Fatih Belediyesi'nin geleneksel olarak düzenlediği sosyal medya üzerinden canlı yayın sohbetleri devam ediyor. Fatih Belediye Başkanı Mustafa Demir'in ev sahipliğinde Fatih Belediyesi binasında yapılan programın bu haftaki konusu 'Fatih Sultan Mehmet' oldu. Moderatörlüğünü Cansu Canan Özgen'in yaptığı programa konuk olarak Yazar Hayati İnanç katıldı.

"DÜŞÜNCELERİNİ SAKALINDAN BİLE GİZLEYEN PADİŞAH"

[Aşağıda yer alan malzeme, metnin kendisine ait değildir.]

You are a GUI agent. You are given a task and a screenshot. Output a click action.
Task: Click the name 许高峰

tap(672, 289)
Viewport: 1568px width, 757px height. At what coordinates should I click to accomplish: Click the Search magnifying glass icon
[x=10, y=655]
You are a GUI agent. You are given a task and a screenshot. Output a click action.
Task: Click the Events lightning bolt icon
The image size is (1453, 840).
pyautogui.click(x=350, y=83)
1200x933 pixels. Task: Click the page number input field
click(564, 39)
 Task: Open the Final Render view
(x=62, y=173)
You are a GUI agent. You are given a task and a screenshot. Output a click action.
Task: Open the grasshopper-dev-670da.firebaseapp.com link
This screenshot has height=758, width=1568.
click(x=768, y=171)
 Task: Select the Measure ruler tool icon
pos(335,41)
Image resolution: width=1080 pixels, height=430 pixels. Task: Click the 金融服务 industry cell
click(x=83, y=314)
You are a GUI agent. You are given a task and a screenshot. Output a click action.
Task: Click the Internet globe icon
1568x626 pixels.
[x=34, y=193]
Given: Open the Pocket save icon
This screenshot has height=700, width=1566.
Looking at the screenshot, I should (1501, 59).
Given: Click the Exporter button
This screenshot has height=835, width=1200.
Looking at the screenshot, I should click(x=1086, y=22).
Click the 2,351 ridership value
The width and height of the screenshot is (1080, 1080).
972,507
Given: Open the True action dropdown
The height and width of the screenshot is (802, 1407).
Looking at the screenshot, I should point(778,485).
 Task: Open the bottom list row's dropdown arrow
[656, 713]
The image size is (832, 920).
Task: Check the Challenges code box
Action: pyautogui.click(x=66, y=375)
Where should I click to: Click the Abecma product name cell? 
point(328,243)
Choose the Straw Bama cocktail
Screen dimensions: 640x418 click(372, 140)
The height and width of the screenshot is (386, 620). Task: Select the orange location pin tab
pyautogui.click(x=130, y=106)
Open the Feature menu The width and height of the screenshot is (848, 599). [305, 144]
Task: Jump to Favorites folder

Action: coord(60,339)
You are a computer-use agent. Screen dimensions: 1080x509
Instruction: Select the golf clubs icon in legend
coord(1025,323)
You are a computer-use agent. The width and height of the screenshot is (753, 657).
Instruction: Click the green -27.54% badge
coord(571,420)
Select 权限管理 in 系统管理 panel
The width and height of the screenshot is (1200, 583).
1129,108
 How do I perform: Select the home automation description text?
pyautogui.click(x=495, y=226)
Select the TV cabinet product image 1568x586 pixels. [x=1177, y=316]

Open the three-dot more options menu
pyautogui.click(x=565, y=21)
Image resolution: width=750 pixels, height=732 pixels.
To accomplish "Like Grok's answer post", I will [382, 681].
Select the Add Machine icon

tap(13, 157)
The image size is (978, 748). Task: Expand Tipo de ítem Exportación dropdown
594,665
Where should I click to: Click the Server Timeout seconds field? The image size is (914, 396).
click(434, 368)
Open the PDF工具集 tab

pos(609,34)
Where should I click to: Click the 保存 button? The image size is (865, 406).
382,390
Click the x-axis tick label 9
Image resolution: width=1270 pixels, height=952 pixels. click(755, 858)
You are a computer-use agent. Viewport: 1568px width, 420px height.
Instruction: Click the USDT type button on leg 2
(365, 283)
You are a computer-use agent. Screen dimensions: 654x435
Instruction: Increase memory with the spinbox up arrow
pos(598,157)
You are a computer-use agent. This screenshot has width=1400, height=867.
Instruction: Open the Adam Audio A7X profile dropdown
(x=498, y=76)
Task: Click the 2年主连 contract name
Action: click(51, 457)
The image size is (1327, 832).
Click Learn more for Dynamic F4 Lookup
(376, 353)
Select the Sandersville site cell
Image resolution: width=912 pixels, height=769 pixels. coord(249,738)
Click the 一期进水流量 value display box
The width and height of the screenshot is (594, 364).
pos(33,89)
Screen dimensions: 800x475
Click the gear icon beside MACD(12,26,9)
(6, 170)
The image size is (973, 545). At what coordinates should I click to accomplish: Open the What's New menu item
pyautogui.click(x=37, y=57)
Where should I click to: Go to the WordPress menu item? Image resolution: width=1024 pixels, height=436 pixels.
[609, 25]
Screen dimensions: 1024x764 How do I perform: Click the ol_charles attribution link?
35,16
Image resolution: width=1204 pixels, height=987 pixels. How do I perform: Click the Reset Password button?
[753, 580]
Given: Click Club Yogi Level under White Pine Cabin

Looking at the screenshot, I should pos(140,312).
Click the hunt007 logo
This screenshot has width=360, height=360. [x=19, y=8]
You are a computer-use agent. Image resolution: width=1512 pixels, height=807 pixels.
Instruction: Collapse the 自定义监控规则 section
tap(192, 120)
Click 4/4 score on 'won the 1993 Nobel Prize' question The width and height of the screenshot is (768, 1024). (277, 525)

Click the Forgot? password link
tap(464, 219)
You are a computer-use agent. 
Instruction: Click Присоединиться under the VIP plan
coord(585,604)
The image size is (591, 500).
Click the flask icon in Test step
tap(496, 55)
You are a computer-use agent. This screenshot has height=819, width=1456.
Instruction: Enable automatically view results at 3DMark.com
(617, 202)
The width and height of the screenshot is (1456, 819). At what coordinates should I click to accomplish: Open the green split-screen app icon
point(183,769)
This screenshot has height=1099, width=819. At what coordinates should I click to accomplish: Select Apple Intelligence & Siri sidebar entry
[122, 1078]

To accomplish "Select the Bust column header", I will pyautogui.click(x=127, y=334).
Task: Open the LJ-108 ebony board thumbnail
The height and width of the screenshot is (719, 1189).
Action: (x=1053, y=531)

Fatih Sultan Mehmet'in hayatı boyunca sanata yönelik çalışmalarının konuşulduğu program sosyal medya aracılığı ile Periscope ve Facebook'tan canlı olarak yayınlandı. Fatih Sultan Mehmet'in sanata verdiği önem hakkında konuşan Fatih Belediye Başkanı Mustafa Demir, öğrencilik günlerinden hükümdarlığına kadar Fatih Sultan Mehmet'in çok yetenekli olduğunu ifade etti. Adaleti ile de ön plana çıkan Fatih Sultan Mehmet hakkında konuşan Başkan Demir, "Sanata, sanatçıya verdiği değer muazzam ve aynı zamanda adil bir padişah. Adaletiyle hükmetmesi münasebetiyle kısa zamanda sınırlarını 880 bin kilometreden 2 milyon 214 bin kilometreye kadar çıkarmış. 3 katına yakın genişletmiş. Temelde çok güçlü, disiplinli, tedbirli bir padişahdı. Düşüncelerini sakalından bile gizleyen bir padişah. Böyle bir padişahda adalette olunca son derece önem haiz ediyor" dedi.

"FATİH SULTAN MEHMET'İN HOCALARI FARKLI IRKLARDANDI"

Yazar Hayati İnanç da Fatih Sultan Mehmet'in öğrencilik yıllarından bilinmeyenleri seyircilerle paylaştı. Öğretmenlerini çok zorlayan bir öğrenci olduğunu ifade eden İnanç, Fatih Sultan Mehmet'in öğretmenleri arasındaki farklılıklara da dikkat çekti. Farklı kültür ve ırklardan gelmiş öğretmenlerin Fatih Sultan Mehmet'i eğittiklerini belirten İnanç konuşmasında şu ifadelere yer verdi; "Çok sayıda hocası vardı. Üçü önemli, en öne çıkmış olanlar. Molla Hüsrev, Molla Gürani ve Akşemseddin. Bu üçünün kişiliğine bakınca da alınacak ders var. Sırasıyla Molla Hüsrev hukuk önderidir ve Fransız subayının oğludur. Molla Gürani Diyarbakır kökenli Kürt, Akşemseddin de Türk'tür. Bu üçünün de ırkı ayrı. Ama kimse bunu dert etmedi. Biz bunu 20. yüzyılda kafaya takmaya başladık başımıza gelmeyen kalmadı."